Escritores, dançarinos, músicos, grafiteiros, acessam e transmutam em sua obra elementos da cultura negra, enriquecendo e valorizando a consciência negra brasileira, sentimento este não apenas de negros mas de todas as raças aqui presentes. Eu como negro, me orgulho do movimento que toma conta de ruas, praças e corações deste país, não apenas na data comemorativa da consciência negra mas no nosso dia a dia.
Me orgulho igualmente de ver o resultado de decisões políticas e anos de trabalho dos governos petistas, na tentativa de resgatar a dívida histórica existente desde os anos de escravidão, com o apoio à criação de leis de proteção à igualdade racial e contra o racismo, com a garantia por meio do sistema de cotas de maiores oportunidades de acesso à educação superior; ao funcionalismo público, entre outros bens.
Embora muito ainda haja por fazer, por parte dos poderes constituídos do Estado, e pela sociedade, nossa juventude pode hoje se orgulhar de visitar cidades como Salvador, por exemplo, e há mais de dez anos ver na Praça da Sé, um verdadeiro show de roda de break-dance com o dançarino negro Ananias. De percorrer a cidade e ver em paredes e muros as impressionantes pinturas de Lee 27, um dos principais grafiteiros voltados para a temática negra, com destaque para o candomblé, que encanta turistas e locais.
Em Brasília, um de nossos mais ilustres pintores, Milton Ribeiro, dono do mais rico acervo de registro histórico da fundação da cidade, tem uma belíssima série dedicada aos ritos africanos.
Neto de avó ex-escrava, cujo retrato é uma de suas mais belas obras, Milton Ribeiro, a quem deixo aqui minha homenagem, dedicou a maior parte de seus 90 anos a retratar o oprimido, o retirante, o sem teto, a prostituta, o miserável, em sua grande maioria, figuras representativas de brasileiros miscigenados sem dúvida a negros que pra cá vieram como escravos séculos atrás.

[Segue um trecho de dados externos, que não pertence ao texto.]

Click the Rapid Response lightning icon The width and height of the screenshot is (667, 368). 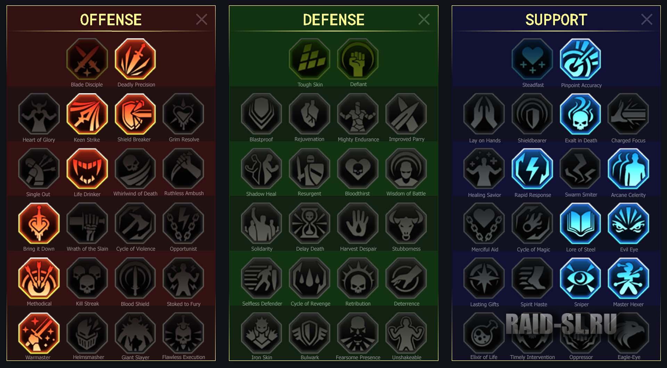532,169
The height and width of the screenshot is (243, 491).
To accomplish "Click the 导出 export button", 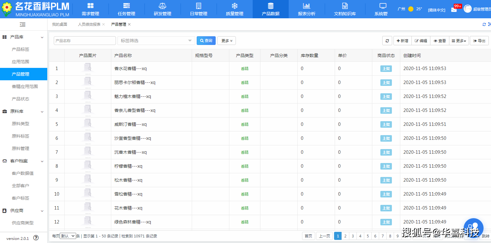I will (479, 41).
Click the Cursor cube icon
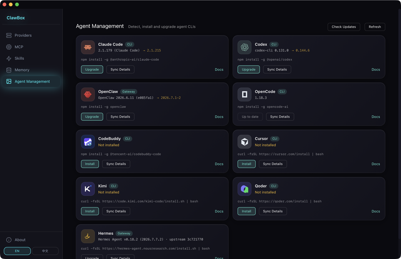The image size is (401, 259). [244, 142]
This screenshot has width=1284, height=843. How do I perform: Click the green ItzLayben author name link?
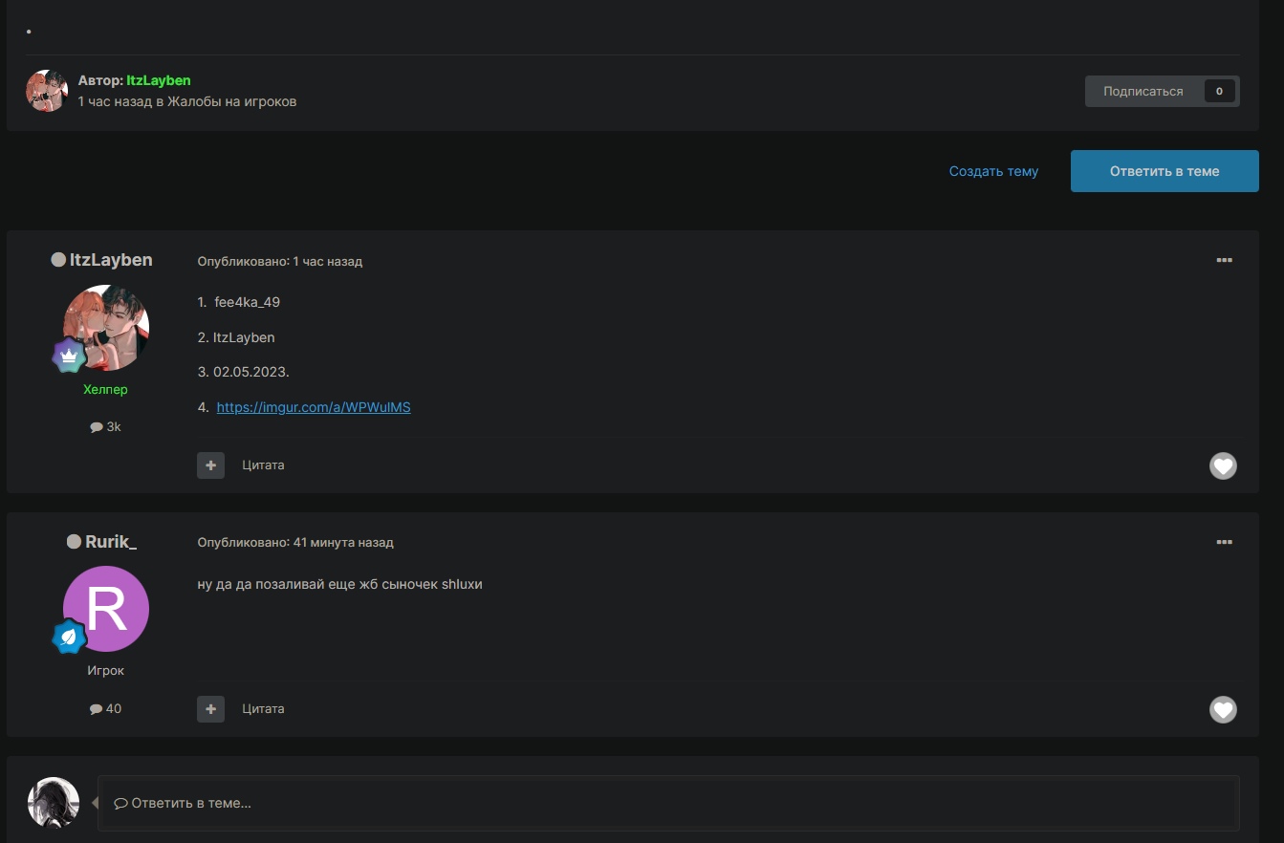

Nossa juventude hoje deve se orgulhar de poder estudar e nos livros de história ter como herói Zumbi dos Palmares. Com certeza, durante sua luta ele não imaginava que quatro séculos depois seu nome soaria ainda como símbolo maior da luta pelos direitos da raça e nomearia grande parte das instituições e ONGs que trabalham com a temática.
O Quilombo dos Palmares, do qual Zumbi foi um dos mais bravos lideres, ficava na Serra da Barriga, hoje estado de Alagoas e é considerado o maior quilombo territorial e temporal do Brasil, tendo durado cerca de 100 anos.
Funcionando como um Estado dentro de outro Estado, em seu auge, chegou a abrigar de 25 mil a 30 mil negros, que fugiam do sistema escravagista e lá se refugiavam, viviam e trabalhavam. A área era de difícil acesso, mas o solo era rico e produtivo.
Há 320 anos, no dia 20 de novembro, Zumbi dos Palmares era assassinado pelas tropas coloniais brasileiras. A representação do dia ganhou força a partir de 1978, quando surgiu o Movimento Negro Unificado no País, transformando-o em data nacional.
A pergunta que todos nós nos fazemos é: como a comunidade dos quilombos conseguiu resistir por quase um século contra o exército brasileiro, que utilizou canhões pela primeira vez em tentativas de destruir o quilombo?
O quilombo possuía um corpo bélico, com armas adquiridas por meio de trocas com fazendeiros do entorno, pela comida que produziam. Contava com uma rede de informação, onde negros ainda na condição de escravos avisavam ao quilombo antes das tropas chegarem ao local. A prática de guerra adotada era a guerrilha, quando o atacado recua antes do inimigo chegar, deixando o local vazio.
Com o passar do tempo, Palmares se transformou em uma espécie de confederação, que abrigava os vários quilombos que existiam naquela localidade. Seu crescimento ocorreu principalmente entre as décadas de 1630 e 1650, quando a invasão holandesa prejudicou o controle sobre a população escrava.
A prosperidade e a capacidade de organização desse imenso quilombo representavam uma séria ameaça para a ordem escravocrata vigente.
Esta é uma imagem forte. Grotesca. Inesquecível. A luta de Zumbi de Palmares é atualmente reverenciada pelas lideranças do movimento negro brasileiro como símbolo de resistência contra o status quo da época. Essa luta continua e é nossa hoje avançando pela igualdade de direitos e oportunidades e pelo fortalecimento e do movimento negro no Brasil.